Yahoo CEO Marissa Mayer isn't exactly wielding a chainsaw, but she's using performance reviews as a kind of pruning shears as she aggressively trims underperformers from the company’s workforce. Employees at the company are apparently finding the pressure to perform is growing, and real. If they score a couple of "misses" or "occasionally misses" on their performance reviews within a 15-month period they may be shown the door, says AllThingsD. Additionally, the website notes that Yahoo uses a complex version of the controversial stack-ranking method employed by General Electric under former CEO Jack Welch. By Mayer's own acknowledgment, Yahoo has cut roughly 1,000 employees due to its more aggressive performance reviews. Part of that ramping up: Performance reviews are now given quarterly.
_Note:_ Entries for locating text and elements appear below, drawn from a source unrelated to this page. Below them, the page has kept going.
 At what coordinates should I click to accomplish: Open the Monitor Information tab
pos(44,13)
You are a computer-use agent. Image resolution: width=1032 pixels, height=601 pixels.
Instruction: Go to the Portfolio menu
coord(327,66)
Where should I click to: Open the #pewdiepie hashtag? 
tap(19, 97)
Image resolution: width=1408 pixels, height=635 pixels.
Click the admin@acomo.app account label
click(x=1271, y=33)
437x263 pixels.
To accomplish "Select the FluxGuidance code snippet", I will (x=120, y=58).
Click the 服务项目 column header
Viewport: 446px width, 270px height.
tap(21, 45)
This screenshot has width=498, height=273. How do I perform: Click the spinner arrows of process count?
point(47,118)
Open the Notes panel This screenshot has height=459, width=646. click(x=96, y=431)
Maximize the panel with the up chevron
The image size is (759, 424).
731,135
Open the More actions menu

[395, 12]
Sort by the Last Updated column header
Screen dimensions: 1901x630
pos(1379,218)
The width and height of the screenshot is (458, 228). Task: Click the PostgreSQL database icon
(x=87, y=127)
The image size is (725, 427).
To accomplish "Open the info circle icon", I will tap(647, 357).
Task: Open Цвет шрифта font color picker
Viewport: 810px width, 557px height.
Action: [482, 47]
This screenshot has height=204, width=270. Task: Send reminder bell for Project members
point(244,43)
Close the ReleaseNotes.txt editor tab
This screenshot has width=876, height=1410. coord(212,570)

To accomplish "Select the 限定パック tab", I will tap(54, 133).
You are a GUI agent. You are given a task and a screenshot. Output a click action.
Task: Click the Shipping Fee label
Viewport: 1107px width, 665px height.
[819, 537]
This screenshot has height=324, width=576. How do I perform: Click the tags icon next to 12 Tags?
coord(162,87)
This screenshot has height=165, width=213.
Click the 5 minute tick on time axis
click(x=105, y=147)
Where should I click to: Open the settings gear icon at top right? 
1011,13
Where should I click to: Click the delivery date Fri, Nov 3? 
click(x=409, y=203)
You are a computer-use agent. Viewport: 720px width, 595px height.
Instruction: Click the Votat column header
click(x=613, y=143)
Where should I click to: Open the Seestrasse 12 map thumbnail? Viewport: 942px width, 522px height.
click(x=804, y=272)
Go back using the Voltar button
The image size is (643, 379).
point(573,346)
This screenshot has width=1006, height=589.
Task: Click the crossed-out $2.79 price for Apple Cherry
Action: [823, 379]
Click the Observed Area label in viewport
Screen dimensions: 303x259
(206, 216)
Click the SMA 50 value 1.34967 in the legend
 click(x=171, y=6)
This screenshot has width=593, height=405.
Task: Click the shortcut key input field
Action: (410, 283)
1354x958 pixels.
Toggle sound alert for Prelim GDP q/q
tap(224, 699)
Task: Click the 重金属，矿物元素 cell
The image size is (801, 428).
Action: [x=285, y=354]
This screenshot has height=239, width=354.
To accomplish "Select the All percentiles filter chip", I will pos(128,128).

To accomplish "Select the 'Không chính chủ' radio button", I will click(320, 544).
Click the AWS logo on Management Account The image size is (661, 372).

Previously, they were conducted on an annual basis.

Performance Metrics

Yahoo's reviews are based around four key metrics: culture, calibration, company goals and compensation, AllThingsD says. At the Goldman Sachs investor conference earlier this year, Mayer, according to Forbes, said she’s enhanced company performance by instituting a "quarterly calibration of performance" based on quarterly goals in a move to increase accountability. Although Yahoo's stock price has steadily risen since Mayer's arrival a little over a year ago, its revenues have yet to respond. The company's third quarter earnings performance was nothing to Yahoo about, with net revenues down 1 percent to $1.09 billion, excluding traffic acquisition costs, compared with a year ago. Net profit, meanwhile, was also down, coming in at 34 cents a share compared with 39 cents a year earlier. Time will tell whether Mayer will be able to get Yahoo's financial performance to respond like Welch did with GE. During his 21 years as CEO, Welch pushed revenues to $130 billion from $25 billion and net income soared to $15 billion from $1.5 billion.